En absoluto soy el primero en criticar la impertinente necesidad de originalidad e impacto en el arte, que se convierte en una conditio sine qua non que ahoga la creatividad del artista y maleduca al espectador, quien se vuelve un adicto ansioso del “choque” y de “lo nuevo”. El arte es entonces como esas películas de terror que buscan el susto fácil, aunque no tenga sentido, porque la película será buena según “lo mucho que asuste”.

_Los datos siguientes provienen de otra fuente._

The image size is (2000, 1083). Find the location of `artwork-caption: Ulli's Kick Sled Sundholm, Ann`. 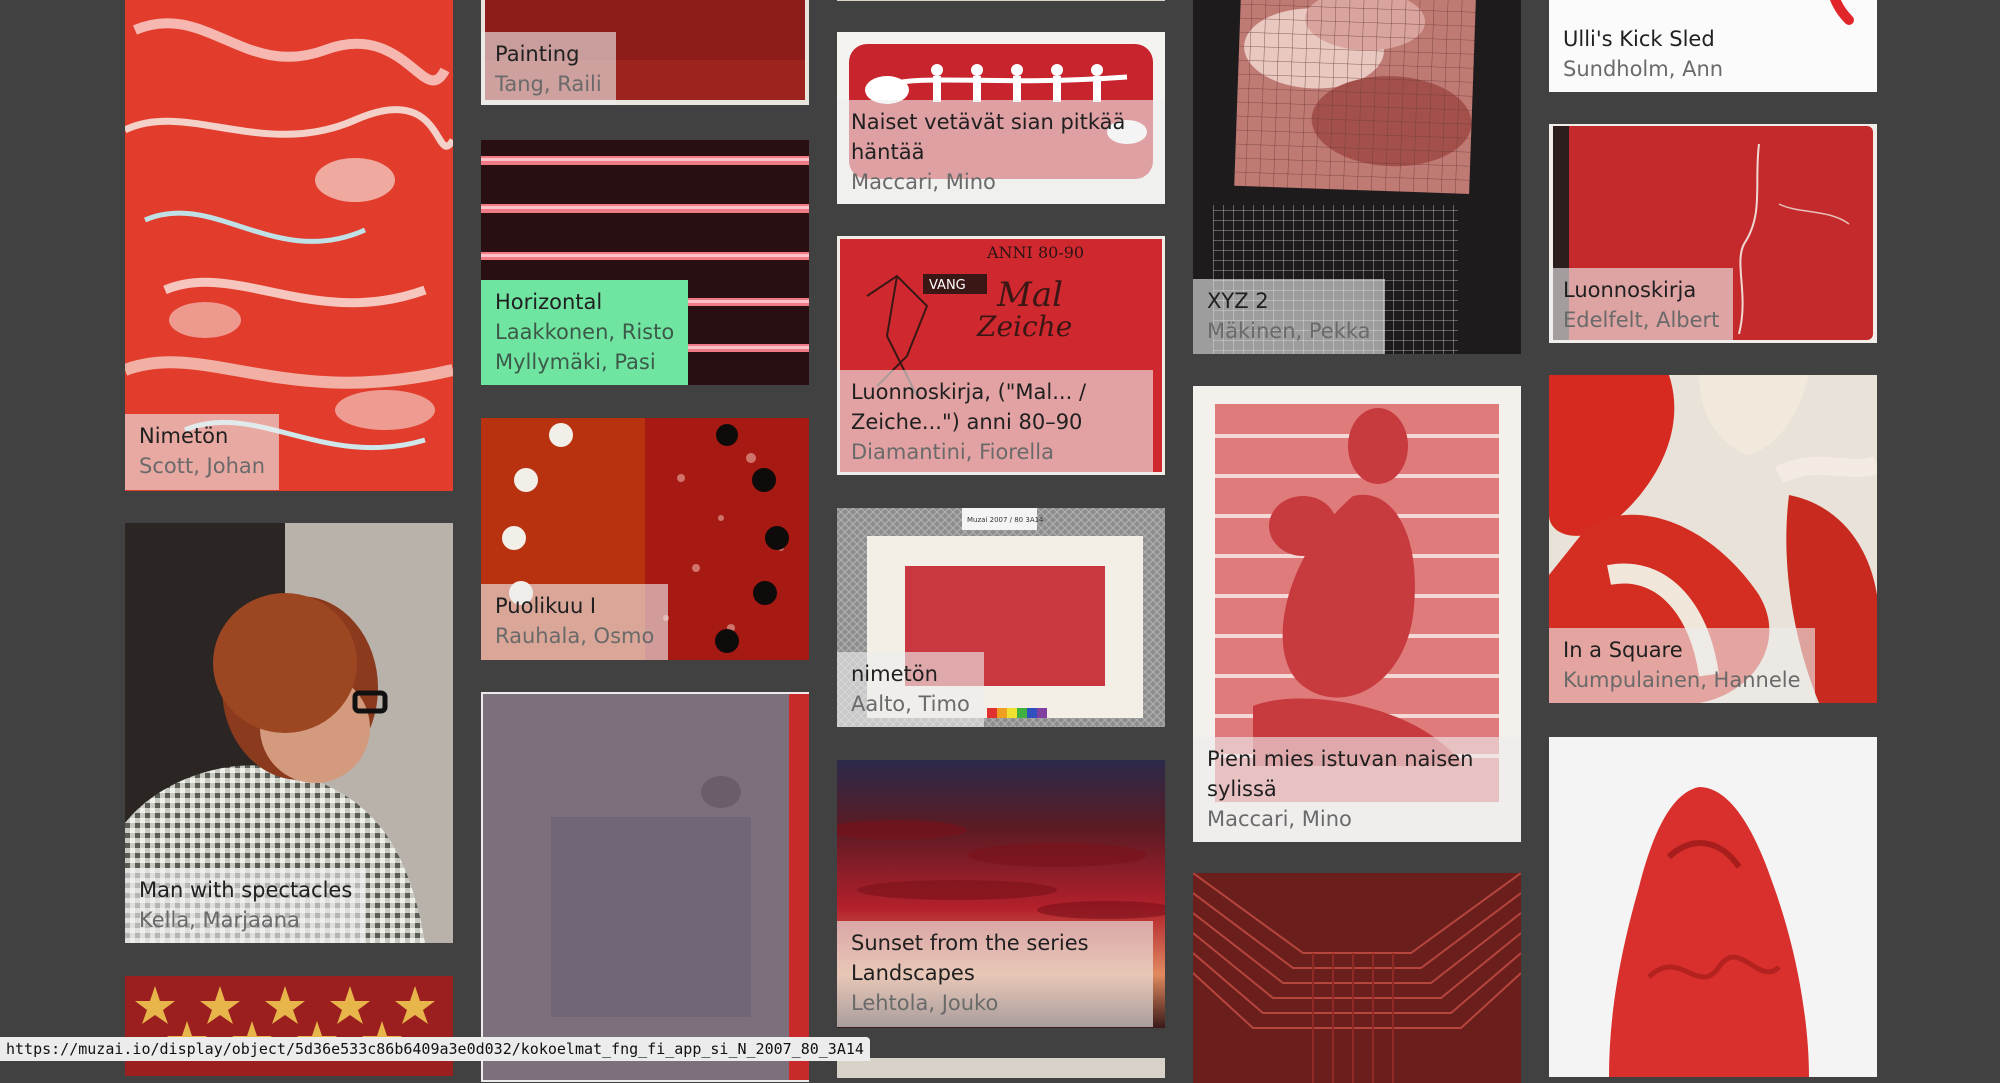

artwork-caption: Ulli's Kick Sled Sundholm, Ann is located at coordinates (1643, 54).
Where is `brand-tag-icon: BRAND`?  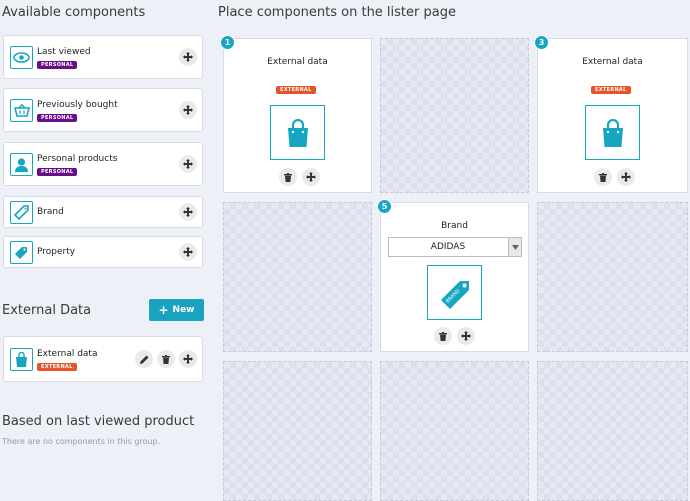
brand-tag-icon: BRAND is located at coordinates (454, 292).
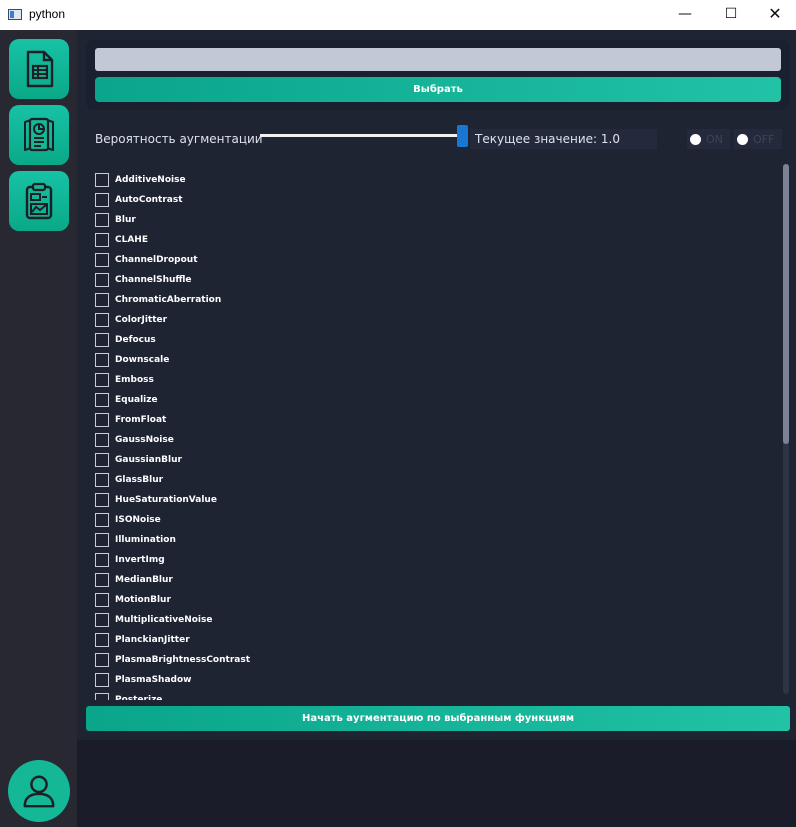 This screenshot has width=796, height=827. I want to click on radio-on: ON, so click(708, 139).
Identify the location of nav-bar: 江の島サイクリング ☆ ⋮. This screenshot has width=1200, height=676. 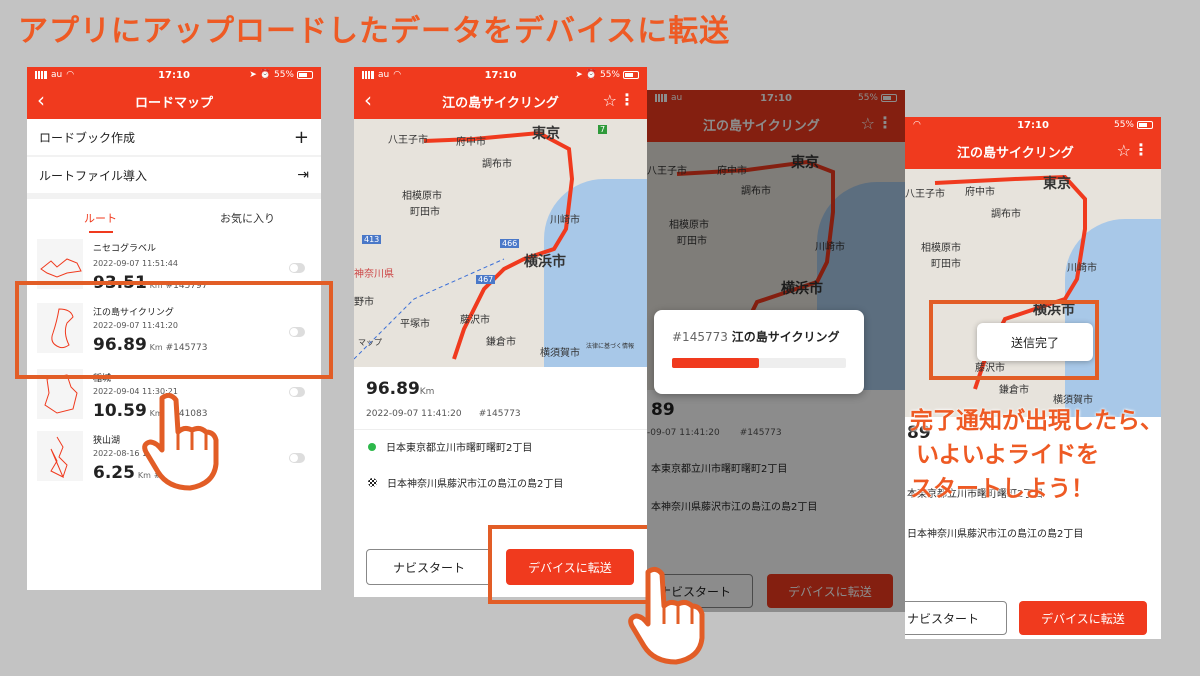
(1033, 151).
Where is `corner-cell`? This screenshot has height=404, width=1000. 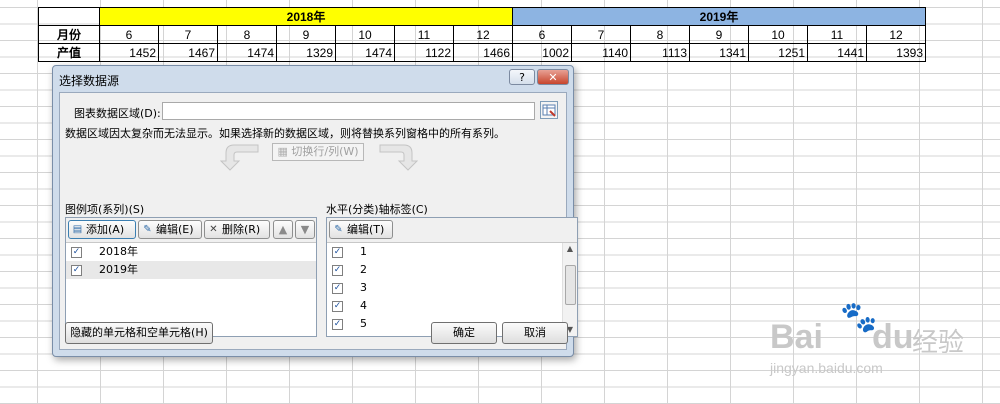 corner-cell is located at coordinates (69, 16).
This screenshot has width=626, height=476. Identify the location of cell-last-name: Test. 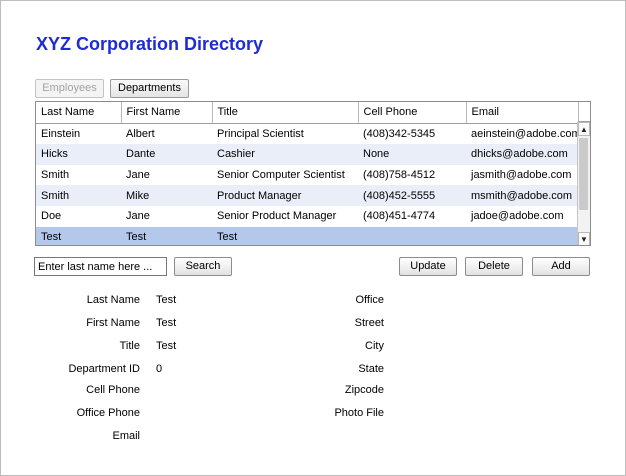
(78, 236).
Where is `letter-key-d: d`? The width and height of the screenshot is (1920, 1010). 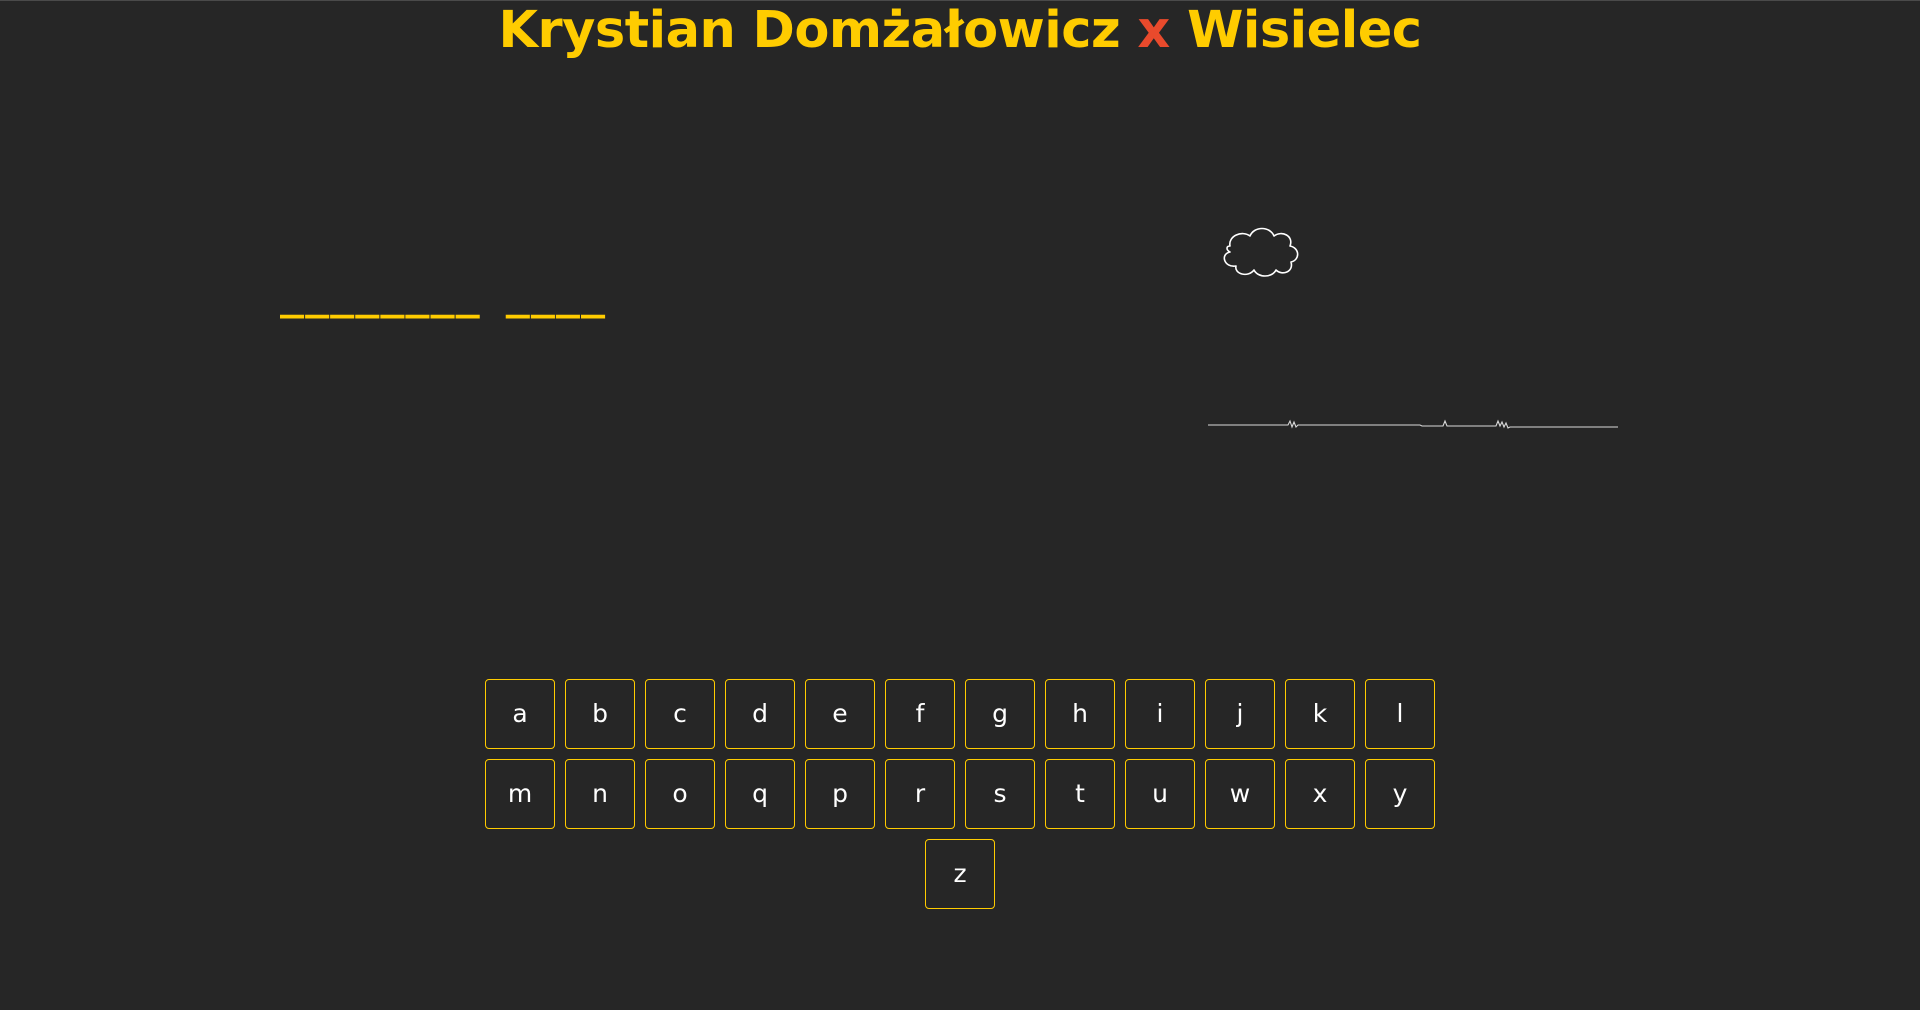 letter-key-d: d is located at coordinates (760, 714).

Así que pongo “el inspirar” muy por delante o imprescindible frente al mero “causar impacto” cuando hay que valorar el arte. Ciñéndonos al ámbito de la literatura, de eso va este blog, de “arte que inspira”, de compartir textos antiguos que han caído un poco en el olvido pero que tienen una calidad que salta sola en nuestros ojos y nos transmite fuertes sensaciones estéticas. Sensaciones que hacen que el mundo adquiera, de repente, profundidad y matices; sensaciones que tal vez están ausentes en gran parte de los productos audiovisuales que se consumen hoy de forma masiva. Muchos de ellos, que no todos, son carne sin alma. Aunque nos pueda gustar el fastfood, estoy convencido de que no todos los paladares están atrofiados de tanta comida blanda y preprocesada, sino que todavía se conserva la sensibilidad para disfrutar de sabores más sutiles. Quizá es que se abre la boca exclusivamente hacia el mañana porque los vendedores nos distraen, nos hacen creer que todo lo de ayer está caducado, y así ganan dinero mientras se condena lo sublime al olvido.

Esta no es más que una opinión amateur, puesta de forma espartana en la labor de defender mi gusto (con treinta y pico me he dado cuenta de que soy un hedonista en toda regla). Y es que me sorprendo cada vez más veces en la siguiente situación: que lo que al resto del público le entusiasma a mí me parece absurdo, plano y vacío; mientras que lo que me fascina, interesa a pocos. Será que ya no soy tan joven. Vamos a ver pues si los textos escogidos os dejan o no indiferentes.